Nechul Belağada Hakk ve Batıl-1
Nechu’l Belağa’da ”Hakk” kelimesi iki şekilde kullanılmıştır. Biri haksızlık karşısına ”adl” manasına gelen hak, diğeri sahih olmayana karşı sahih manasında kullanılan haktır.
İnsanların hakkın bu iki şeklini gözetmemeleri İmam Ali (a.s)’nin hükümet döneminde savaşların başlamasına sebep olmuştu.

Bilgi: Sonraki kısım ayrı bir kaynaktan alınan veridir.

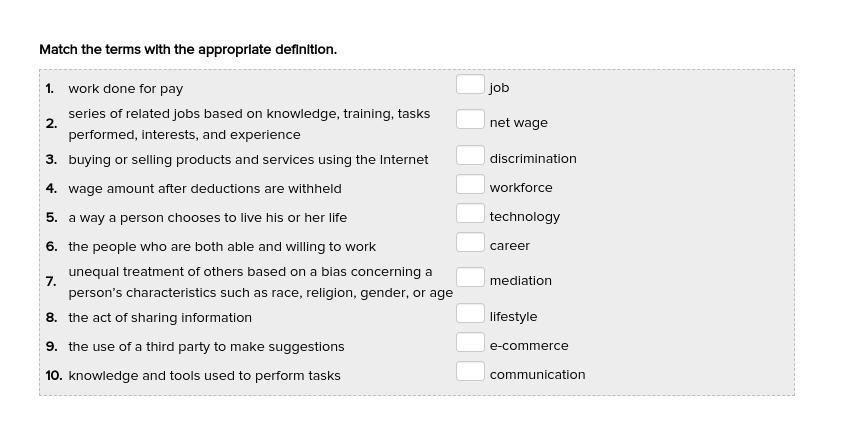The height and width of the screenshot is (435, 844).
Task: Click the answer box next to job
Action: (x=470, y=84)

Emir’el Mü’minin (a.s) hükümetinin temellerini adaletin esasına göre ikame etmiş, toplumsal işleri İslami mecraya döndürmeye çalışıyordu. Buna göre; İslami adalete göre beytülmalin paylaştırılması, azletme, naspetme, savaş ve barışı İslami esasa göre düzenlemeye çalışıyordu. Oysa toplum, Resul-i Ekrem (saa)’den sonra İslami ölçülerden bir nebze uzaklaşmış, İslam’a tehlikeli bidatler sokulmuştu. Kavmiyetçilik, particilik, devletin tanınmış şahsiyetlere haraç vermesi hükümetin ölçüsü olarak kabul edilmişti. İmam Ali (a.s)’nin adaleti icra etmedeki kararlılığı, önüne büyük zorlukların çıkmasına yol açıyordu.

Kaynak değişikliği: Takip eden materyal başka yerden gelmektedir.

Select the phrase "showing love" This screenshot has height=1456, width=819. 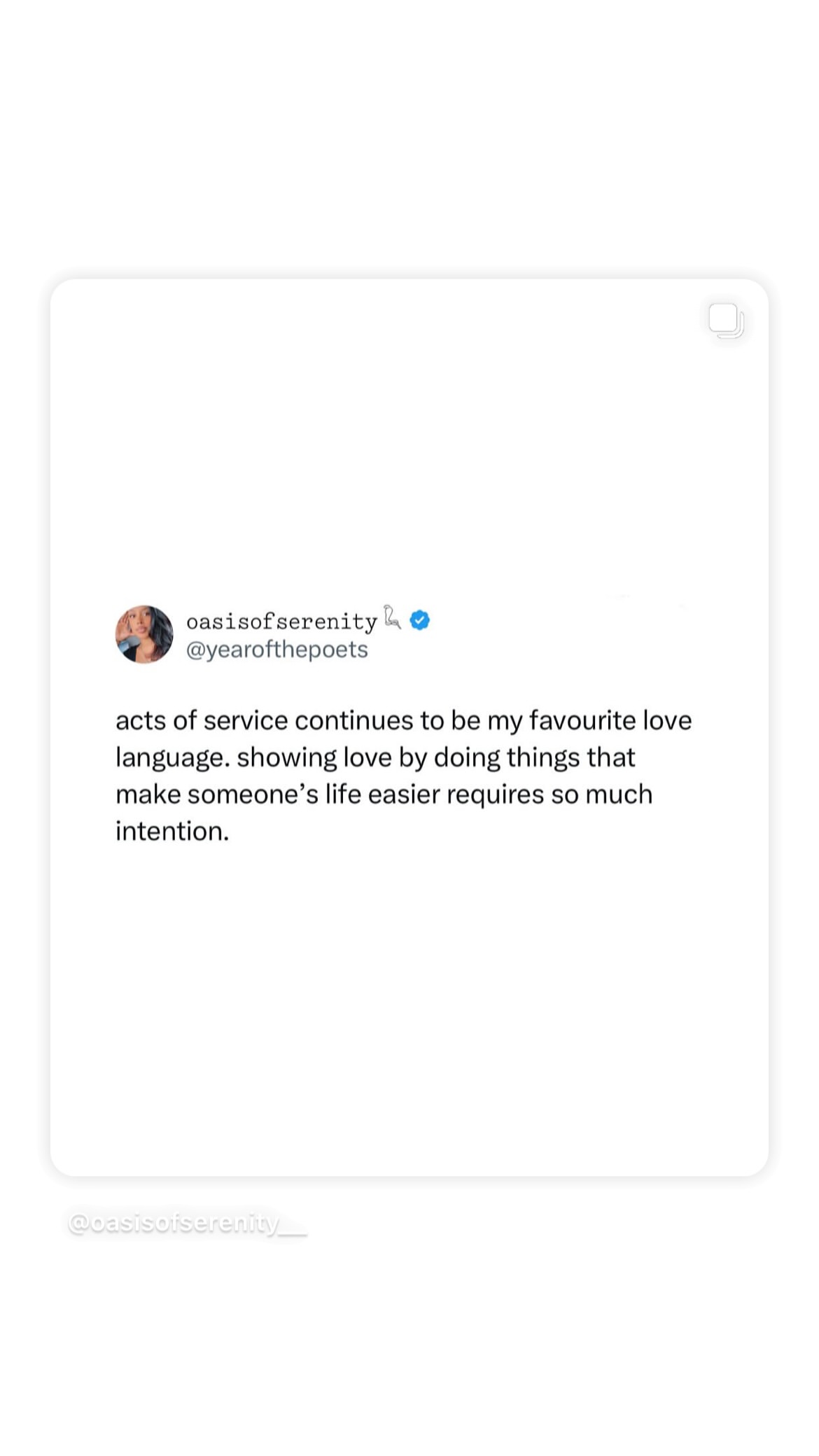(314, 758)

İmam Ali (a.s)’den önce yapılanlar ve izlenen yöntemler Emir’el Mü’minin’in yöntem ve hedeflerinden oldukça farklıydı. Zira Ali (a.s)’nin adaleti, inhiraf içerisindeki pek çok şahsiyet için asla tahammül edilecek gibi değildi.
Sözler ”hak” çerçevesinde söylense ve bunun için propaganda yapılsa çok geniş bir alan vardır. Zira bütün insanlar hak taraftarı olup fıtraten hakikat peşindedirler. Hatta bozuk şahsiyetler bile hakikat iddiasında bulunurlar. İşinin tanıtımını için hak iddiasında olmayan hiç kimse yoktur. Fakat amel makamında hak ve adaletin icrası, en zor işlerden olup bunun ameli alanı oldukça sınırlıdır.

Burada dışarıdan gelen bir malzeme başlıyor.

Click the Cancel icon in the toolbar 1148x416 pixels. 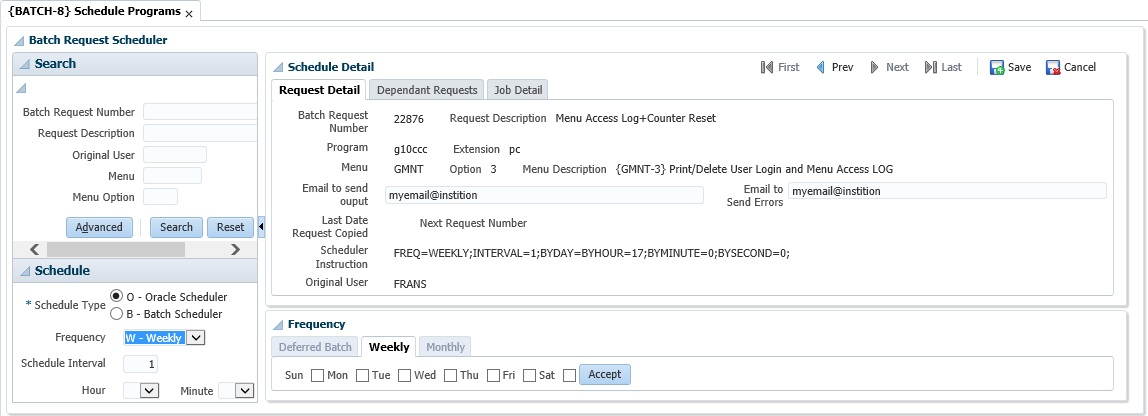point(1053,68)
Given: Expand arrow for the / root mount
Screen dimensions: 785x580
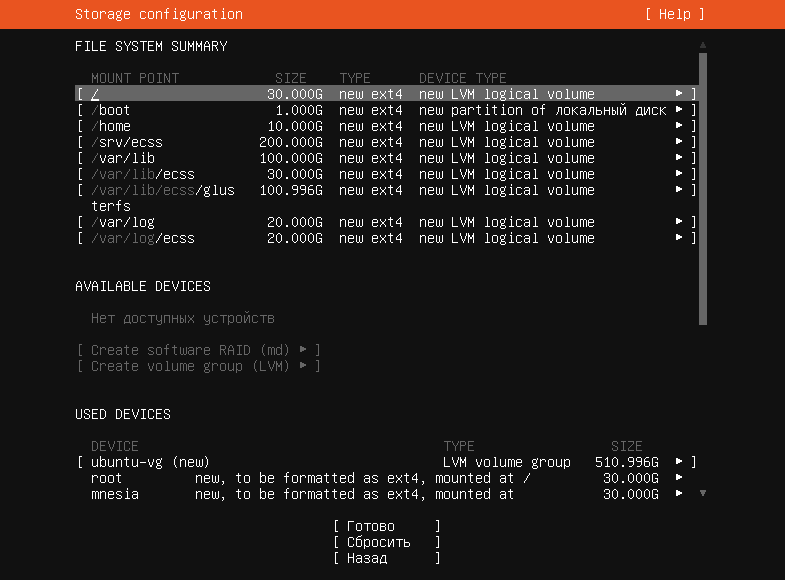Looking at the screenshot, I should (679, 94).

Konuyu biraz daha irdelemek için tarihe göz atmada fayda var. Cemal savaşının sebepleri nelerdi? Nehc’ül Belağa bu konuya açıklık getirmektedir. Bu savaşın sebeplerinden biri, Allah Resulü (saa)’nün tanınmış ashabından, İslam yurdunun belirgin iki şahsiyeti Talha ve Zübeyir, İmam Ali (a.s)’nin hükümetinin ilk zamanlarında hükümetten bir şeyler kapmak için meşverette bulundular. Emir’el Mü’minin (a.s), hükümetin durumu hakkında onlarla konuştu. Oysa onlar, memleket işlerinde kendilerini müşavir veya muavin olarak atamadığı için itiraz ettiler. İmam Ali (a.s) onlara verdiği cevapta şöyle buyurdu: ”Dikkat edin! Azdan razı değildiniz. Çoğuna da kavuşmadınız. Hakkınız neydi ki ben sizi ondan men ettim de bana söylemediniz? Ya da hangi kazanç sahibiydiniz de onu kendime alıp size vermedim? Ya da Müslümanlar hangi olay veya meseleyi yanıma getirdiler de ben acizlik ve güçsüzlük içerisinde bulundum? Ya da onunla ilgili bilgisiz olup hata yaptığım ne vardı? Allah’a yemin olsun ki size hükümet etmeyi istemiyordum. Oysa siz beni bu işe davet ettiniz.”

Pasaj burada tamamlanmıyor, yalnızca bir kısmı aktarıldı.